*Activity*: Among the records below, which lines contain the string "icon"? Report them.

*Data*:
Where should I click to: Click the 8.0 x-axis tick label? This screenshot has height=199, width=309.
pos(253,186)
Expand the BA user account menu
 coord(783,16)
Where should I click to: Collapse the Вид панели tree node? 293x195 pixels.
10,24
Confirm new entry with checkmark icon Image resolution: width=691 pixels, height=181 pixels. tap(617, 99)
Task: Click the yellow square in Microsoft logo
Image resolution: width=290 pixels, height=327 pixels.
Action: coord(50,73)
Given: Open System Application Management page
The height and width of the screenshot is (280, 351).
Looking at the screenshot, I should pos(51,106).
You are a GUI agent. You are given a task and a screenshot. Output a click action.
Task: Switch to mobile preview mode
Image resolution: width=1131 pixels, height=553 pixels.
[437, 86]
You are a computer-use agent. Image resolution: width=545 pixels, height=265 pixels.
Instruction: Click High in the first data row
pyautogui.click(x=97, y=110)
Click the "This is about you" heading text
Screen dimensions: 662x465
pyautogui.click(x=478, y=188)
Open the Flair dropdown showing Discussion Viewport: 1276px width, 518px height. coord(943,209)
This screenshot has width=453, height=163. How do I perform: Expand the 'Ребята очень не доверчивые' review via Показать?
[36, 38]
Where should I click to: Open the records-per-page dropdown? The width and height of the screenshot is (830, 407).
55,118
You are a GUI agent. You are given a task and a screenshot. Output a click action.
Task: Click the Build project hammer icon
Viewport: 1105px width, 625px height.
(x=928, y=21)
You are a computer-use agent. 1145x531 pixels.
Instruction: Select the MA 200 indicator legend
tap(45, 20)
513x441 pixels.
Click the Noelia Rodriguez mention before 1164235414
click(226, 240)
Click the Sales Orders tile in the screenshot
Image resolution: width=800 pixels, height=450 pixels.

*Response*:
Confirm new entry with checkmark icon Image resolution: width=691 pixels, height=181 pixels. tap(617, 99)
Task: Click the Build project hammer icon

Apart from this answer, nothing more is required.